◆ Work order ◆
Of all the entries below, only the lines from the one with "Where should I click to: Go" up to and including the one with "The image size is (325, 203)." are to be duplicated exactly.

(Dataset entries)
+---+

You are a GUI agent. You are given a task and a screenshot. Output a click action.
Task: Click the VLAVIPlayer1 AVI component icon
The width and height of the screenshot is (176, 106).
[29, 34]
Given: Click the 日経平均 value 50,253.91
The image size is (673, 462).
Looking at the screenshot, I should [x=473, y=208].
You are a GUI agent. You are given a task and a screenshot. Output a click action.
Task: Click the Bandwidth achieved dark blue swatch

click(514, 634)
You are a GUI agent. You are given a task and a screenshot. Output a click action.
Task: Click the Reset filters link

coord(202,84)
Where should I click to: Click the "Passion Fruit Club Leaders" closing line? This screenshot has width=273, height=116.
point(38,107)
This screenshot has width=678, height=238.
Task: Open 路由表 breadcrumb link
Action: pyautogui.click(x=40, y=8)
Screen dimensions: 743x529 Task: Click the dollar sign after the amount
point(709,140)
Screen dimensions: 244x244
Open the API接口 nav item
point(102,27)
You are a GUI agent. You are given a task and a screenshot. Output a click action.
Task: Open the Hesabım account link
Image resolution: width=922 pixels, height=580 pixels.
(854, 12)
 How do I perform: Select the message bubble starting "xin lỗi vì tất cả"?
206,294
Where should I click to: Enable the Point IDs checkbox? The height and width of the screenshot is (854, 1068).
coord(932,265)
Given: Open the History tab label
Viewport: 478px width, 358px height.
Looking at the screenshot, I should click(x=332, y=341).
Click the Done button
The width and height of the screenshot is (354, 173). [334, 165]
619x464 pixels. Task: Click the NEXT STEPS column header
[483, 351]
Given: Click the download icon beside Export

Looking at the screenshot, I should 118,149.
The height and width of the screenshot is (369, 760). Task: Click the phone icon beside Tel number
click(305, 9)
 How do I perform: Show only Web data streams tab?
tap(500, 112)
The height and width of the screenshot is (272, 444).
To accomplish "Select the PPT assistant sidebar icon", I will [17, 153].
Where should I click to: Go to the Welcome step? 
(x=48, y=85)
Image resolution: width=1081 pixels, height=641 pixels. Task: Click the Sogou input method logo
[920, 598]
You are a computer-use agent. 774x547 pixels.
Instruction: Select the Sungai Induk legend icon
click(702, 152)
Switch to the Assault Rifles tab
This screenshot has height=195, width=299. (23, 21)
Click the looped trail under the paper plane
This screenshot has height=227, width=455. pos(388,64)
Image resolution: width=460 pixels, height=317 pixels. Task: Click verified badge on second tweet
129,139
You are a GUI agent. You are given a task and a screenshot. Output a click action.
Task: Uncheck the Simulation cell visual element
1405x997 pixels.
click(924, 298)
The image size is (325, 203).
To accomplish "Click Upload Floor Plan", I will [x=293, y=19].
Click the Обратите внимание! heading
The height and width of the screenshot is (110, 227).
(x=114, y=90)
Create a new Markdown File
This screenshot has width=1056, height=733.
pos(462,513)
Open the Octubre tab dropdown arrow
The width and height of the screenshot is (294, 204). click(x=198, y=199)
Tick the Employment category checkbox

+---+

◆ Result of this task ◆
Where should I click to: Go to the Welcome step? 
(x=48, y=85)
Image resolution: width=1081 pixels, height=641 pixels. Task: Click the Sogou input method logo
[920, 598]
You are a computer-use agent. 774x547 pixels.
Instruction: Select the Sungai Induk legend icon
click(702, 152)
Switch to the Assault Rifles tab
This screenshot has height=195, width=299. (23, 21)
Click the looped trail under the paper plane
This screenshot has height=227, width=455. pos(388,64)
Image resolution: width=460 pixels, height=317 pixels. Task: Click verified badge on second tweet
129,139
You are a GUI agent. You are given a task and a screenshot. Output a click action.
Task: Uncheck the Simulation cell visual element
1405x997 pixels.
click(924, 298)
The image size is (325, 203).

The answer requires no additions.